| Excerpted text |
- Poster for the planned Broadway production
- Music: Barry Manilow
- Lyrics: Bruce Sussman
- Book: Bruce Sussman
- Basis: The life of the Comedian Harmonists
- Premiere: October 7, 1997: Mandell Weiss Theatre, San Diego
- Productions: 1997 La Jolla Playhouse 2013 Atlanta 2014 Los Angeles 2022 Off-Broadway 2023 Broadway

= Harmony (musical) =

Musical by Barry Manilow and Bruce Sussman

Harmony is a stage musical with music by Barry Manilow and book and lyrics by Bruce Sussman. The musical tells the true story of the Comedian Harmonists, an ensemble of six young men in 1920s Germany who took the world by storm with their blend of sophisticated close harmonies and uproarious stage antics, until their inclusion of Jewish singers put them on a collision course with history.

The musical premiered at La Jolla Playhouse in the Mandell Weiss Theatre, in 1997. A planned Broadway production was slated for 2004, but due to lack of funds, it was ultimately canceled. The production opened in Atlanta in 2013, and Los Angeles in 2014, before an Off-Broadway production opened in April 2022. A Broadway transfer opened in November 2023 starring Chip Zien and Sierra Boggess. It closed on February 4, 2024.

== Productions ==

=== San Diego (1997) ===
In February 1997, Harmony was announced to start previews on October 7, 1997, in the Mandell Weiss Theatre at La Jolla Playhouse. It was created by Barry Manilow, with book and lyrics by Bruce Sussman. It opened on October 19, 1997, and closed on November 30, 1997. The entire production received mixed reviews, and was three hours in length.

David Warren directed the production, with set design by Derek McLane, costume design by Mark Wendland, sound design by Steve Canyon Kennedy and lighting by Ken Posner. Danny Burstein originated the role of Rabbi. Other cast members include Mark Chmiel as Lesh, James Clow as Bobby, Steven Goldstein as Erich, Thom Christopher Warren as Harry, Patrick Wilson as Chopin, Rebecca Luker as Mary and Janet Metz as Ruth.

An out-of-town try-out in Philadelphia, Pennsylvania, was slated for opening on December 17, 2003, with previews on November 25, 2003. A Broadway run was also planned for 2004. Previews for the Philadelphia try-out was delayed to December 2, 2003, with opening on December 10, 2003 due to delivery issues. Both productions were canceled following an announcement on November 13, 2003, due to lack of funds.

=== Atlanta and Los Angeles (2013, 2014) ===
After winning back the rights to the musical in 2005, Manilow and Sussman chose to run the musical at the Alliance Theatre in Atlanta, Georgia. It ran from September 6, 2013, and closed on October 6, 2013. It then ran at the Ahmanson Theatre in Los Angeles, California, from March 4, 2014, closing on April 13, 2014.

Text and element-pointing records
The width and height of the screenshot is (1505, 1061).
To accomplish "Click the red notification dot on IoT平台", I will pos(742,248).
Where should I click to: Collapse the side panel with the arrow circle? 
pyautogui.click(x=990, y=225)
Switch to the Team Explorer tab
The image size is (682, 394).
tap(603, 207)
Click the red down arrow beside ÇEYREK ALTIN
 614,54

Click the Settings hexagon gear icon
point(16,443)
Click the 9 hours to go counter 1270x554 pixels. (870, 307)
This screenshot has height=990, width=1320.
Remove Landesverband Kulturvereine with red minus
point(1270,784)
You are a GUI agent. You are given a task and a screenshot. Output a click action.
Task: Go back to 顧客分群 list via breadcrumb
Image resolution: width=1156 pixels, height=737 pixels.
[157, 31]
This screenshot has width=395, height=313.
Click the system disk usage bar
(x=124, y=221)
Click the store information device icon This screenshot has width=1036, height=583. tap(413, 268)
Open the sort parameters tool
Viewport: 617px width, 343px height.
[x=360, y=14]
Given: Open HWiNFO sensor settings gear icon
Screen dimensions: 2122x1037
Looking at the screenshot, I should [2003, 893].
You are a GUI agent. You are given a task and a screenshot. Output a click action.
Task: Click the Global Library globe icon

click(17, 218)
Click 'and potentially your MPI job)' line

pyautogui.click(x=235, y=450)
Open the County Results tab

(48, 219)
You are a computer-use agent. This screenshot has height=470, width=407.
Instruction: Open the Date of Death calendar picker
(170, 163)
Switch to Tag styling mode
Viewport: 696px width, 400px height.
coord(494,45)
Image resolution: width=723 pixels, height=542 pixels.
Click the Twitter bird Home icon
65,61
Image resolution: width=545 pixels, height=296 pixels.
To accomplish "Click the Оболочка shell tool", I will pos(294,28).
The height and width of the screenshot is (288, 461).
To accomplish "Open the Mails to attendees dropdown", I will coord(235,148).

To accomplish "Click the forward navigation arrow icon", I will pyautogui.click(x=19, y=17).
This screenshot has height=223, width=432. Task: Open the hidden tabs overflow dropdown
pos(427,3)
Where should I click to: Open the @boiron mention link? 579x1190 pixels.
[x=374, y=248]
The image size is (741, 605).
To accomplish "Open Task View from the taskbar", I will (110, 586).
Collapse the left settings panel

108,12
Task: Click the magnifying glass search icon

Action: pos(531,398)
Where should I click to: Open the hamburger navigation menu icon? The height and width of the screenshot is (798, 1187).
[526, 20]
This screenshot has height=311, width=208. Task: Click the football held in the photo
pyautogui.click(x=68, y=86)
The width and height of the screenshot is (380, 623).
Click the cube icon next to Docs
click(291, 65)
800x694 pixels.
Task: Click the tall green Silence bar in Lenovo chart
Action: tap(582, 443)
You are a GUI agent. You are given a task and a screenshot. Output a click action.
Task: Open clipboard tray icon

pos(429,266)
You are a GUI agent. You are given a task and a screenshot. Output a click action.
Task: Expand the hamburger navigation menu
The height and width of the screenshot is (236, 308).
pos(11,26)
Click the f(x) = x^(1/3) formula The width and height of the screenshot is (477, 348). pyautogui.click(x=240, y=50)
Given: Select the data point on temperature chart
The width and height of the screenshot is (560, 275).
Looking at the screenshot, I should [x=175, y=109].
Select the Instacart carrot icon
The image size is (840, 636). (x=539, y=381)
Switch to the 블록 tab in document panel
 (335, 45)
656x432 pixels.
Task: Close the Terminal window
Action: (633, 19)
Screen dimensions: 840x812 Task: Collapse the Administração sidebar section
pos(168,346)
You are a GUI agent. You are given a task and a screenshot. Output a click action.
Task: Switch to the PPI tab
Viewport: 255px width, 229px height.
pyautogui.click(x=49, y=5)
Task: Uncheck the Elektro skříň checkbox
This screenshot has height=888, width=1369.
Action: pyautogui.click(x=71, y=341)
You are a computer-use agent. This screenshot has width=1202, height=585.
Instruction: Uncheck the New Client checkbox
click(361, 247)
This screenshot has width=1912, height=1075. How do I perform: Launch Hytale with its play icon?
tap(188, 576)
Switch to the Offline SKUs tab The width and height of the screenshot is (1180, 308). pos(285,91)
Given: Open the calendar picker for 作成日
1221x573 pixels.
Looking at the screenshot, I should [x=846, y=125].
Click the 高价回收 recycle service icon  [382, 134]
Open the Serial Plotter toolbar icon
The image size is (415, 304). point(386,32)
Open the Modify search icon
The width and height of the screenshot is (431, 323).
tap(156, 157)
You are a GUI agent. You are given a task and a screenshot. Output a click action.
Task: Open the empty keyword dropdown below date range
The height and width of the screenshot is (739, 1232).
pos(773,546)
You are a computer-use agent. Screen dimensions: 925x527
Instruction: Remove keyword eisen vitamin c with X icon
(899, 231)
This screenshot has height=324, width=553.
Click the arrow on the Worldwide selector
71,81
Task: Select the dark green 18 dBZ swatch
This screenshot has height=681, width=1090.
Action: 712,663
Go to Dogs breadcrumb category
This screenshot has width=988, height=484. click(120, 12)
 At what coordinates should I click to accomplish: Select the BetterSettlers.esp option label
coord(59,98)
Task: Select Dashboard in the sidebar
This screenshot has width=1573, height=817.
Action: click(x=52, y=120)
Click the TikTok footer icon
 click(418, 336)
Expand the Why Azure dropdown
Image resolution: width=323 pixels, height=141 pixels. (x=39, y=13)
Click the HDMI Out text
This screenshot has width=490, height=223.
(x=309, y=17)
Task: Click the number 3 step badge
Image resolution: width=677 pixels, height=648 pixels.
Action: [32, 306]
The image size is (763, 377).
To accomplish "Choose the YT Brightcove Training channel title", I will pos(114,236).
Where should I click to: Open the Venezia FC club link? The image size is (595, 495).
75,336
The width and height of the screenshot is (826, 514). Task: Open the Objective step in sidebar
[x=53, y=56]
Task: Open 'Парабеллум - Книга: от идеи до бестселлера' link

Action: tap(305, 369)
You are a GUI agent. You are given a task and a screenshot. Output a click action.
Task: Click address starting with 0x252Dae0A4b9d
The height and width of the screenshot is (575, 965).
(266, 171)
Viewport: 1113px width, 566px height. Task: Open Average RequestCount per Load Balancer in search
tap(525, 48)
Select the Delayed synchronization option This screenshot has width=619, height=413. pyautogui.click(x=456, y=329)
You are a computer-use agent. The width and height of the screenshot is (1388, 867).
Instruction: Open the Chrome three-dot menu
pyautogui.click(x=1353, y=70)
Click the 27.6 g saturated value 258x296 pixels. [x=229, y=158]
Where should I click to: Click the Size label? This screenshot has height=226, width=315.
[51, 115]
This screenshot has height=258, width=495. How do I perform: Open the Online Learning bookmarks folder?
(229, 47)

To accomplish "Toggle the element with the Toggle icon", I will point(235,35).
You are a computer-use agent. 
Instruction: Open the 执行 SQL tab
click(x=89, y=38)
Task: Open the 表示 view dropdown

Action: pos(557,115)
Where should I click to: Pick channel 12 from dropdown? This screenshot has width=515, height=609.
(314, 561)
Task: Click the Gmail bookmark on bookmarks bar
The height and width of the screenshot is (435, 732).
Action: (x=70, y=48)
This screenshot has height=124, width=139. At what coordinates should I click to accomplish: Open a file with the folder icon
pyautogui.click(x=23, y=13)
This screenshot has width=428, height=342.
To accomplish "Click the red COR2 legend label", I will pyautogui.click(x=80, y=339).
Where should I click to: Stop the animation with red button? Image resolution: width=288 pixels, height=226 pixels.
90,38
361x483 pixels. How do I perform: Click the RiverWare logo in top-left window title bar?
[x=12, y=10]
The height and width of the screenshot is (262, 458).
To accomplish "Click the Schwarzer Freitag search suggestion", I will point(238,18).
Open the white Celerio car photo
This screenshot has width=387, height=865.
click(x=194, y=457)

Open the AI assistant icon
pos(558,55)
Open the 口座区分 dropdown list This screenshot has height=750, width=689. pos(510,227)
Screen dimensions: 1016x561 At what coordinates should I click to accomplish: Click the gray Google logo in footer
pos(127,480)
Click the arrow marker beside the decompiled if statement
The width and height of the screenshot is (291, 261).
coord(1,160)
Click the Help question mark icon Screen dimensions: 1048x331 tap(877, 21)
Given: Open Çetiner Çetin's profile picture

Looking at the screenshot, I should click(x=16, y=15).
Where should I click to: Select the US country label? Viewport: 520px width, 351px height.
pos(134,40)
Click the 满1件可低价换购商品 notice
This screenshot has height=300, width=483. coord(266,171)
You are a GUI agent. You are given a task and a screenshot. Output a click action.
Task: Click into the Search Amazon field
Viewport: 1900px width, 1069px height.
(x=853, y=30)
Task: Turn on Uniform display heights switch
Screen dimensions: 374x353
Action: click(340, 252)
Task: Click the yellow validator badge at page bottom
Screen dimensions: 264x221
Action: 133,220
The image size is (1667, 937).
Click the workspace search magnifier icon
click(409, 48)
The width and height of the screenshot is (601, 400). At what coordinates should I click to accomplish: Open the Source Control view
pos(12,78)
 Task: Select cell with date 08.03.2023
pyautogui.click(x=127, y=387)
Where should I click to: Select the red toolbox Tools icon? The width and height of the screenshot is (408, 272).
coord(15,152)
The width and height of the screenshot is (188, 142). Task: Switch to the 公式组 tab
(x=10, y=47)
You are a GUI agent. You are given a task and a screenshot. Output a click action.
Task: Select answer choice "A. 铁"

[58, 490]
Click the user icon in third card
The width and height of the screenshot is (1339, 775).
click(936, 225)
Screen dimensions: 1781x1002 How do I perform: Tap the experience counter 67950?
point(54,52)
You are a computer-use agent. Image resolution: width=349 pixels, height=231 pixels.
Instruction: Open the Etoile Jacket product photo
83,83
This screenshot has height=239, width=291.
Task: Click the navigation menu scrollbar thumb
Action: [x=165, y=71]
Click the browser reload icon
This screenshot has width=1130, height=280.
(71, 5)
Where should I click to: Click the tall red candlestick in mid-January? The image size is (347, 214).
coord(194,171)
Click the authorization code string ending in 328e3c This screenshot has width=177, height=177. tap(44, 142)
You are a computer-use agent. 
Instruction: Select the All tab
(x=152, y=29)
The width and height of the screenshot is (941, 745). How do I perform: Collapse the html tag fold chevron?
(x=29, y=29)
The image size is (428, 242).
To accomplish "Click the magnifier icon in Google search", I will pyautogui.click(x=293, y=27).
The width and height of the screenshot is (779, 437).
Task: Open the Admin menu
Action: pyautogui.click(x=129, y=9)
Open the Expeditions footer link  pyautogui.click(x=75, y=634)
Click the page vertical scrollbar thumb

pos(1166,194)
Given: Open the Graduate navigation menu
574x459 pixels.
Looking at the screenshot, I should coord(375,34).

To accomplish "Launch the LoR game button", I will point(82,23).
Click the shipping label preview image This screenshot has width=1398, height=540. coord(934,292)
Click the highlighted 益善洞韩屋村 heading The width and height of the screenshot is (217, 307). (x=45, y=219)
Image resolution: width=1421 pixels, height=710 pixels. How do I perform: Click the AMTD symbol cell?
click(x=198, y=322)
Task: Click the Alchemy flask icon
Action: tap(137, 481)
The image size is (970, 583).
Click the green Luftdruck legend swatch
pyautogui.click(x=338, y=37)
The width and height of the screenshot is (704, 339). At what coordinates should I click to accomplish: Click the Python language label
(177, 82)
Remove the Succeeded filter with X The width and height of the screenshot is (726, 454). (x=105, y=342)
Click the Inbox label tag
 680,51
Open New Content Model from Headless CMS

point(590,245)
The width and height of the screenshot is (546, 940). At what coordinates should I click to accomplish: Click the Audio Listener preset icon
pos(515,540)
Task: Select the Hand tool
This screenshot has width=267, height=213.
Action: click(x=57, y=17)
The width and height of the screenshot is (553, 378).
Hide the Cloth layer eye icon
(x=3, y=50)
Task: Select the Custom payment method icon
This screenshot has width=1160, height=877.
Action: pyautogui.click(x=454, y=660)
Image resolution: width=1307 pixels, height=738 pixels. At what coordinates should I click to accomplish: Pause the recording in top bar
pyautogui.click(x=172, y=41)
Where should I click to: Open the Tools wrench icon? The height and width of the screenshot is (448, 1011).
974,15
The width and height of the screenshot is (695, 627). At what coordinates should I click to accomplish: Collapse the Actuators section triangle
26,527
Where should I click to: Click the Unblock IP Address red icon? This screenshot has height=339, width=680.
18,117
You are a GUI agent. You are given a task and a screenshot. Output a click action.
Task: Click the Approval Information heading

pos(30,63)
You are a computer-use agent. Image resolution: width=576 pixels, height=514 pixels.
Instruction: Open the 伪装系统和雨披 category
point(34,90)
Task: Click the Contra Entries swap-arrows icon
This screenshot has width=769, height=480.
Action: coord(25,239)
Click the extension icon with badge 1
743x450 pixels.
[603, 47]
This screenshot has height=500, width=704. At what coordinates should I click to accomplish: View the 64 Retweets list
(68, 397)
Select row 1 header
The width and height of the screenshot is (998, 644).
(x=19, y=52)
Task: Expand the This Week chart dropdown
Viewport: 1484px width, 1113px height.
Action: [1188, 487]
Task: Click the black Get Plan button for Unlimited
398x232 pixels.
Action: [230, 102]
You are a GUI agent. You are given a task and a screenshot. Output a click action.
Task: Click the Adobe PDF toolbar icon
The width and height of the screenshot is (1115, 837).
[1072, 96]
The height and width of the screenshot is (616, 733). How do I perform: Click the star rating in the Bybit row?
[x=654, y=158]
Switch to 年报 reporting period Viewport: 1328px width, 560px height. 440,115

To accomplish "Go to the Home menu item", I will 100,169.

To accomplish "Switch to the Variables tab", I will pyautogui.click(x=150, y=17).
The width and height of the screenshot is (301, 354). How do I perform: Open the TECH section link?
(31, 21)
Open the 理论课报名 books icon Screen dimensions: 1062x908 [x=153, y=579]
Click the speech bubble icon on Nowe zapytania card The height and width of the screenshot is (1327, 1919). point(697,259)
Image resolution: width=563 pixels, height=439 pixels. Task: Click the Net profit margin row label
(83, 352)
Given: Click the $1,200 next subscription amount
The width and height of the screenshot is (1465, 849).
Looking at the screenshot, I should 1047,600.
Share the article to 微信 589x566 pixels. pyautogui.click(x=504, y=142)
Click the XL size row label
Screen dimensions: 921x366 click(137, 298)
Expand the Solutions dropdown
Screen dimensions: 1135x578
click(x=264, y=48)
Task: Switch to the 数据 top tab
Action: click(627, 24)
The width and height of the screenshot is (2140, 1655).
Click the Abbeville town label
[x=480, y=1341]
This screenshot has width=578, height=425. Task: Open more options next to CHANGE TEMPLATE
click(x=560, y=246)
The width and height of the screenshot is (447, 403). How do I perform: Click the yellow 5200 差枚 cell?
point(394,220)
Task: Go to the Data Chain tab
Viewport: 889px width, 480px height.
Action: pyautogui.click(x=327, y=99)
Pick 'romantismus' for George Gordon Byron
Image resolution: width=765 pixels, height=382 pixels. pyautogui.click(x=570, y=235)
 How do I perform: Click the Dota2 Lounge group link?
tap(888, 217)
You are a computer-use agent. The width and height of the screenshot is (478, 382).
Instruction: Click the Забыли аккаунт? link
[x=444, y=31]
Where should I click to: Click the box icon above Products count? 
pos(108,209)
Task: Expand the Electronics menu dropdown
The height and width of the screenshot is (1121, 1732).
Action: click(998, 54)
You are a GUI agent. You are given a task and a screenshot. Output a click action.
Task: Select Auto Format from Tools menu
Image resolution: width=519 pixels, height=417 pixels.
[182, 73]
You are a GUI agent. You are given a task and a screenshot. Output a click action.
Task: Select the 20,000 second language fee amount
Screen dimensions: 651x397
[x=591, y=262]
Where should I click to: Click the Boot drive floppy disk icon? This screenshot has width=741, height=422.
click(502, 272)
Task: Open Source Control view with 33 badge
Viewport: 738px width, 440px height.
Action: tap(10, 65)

| Requests |
**a)** Using the article on the musical Harmony, decide whether each statement agrees with it: (i) the 1997 San Diego production ran three hours; (ii) the Philadelphia try-out went ahead after its previews were delayed; (iii) Patrick Wilson played Chopin in the San Diego production. Answer yes or no for each and quote the words that decide it.
**b)** Reproduce the records from their first line up to and including the line with "pyautogui.click(x=990, y=225)", and nothing more.

| Exercise results |
**a)**
(i) Yes: "The entire production received mixed reviews, and was three hours in length."
(ii) No: "Both productions were canceled following an announcement on November 13, 2003, due to lack of funds."
(iii) Yes: "Patrick Wilson as Chopin"

**b)**
The width and height of the screenshot is (1505, 1061).
To accomplish "Click the red notification dot on IoT平台", I will pos(742,248).
Where should I click to: Collapse the side panel with the arrow circle? 
pyautogui.click(x=990, y=225)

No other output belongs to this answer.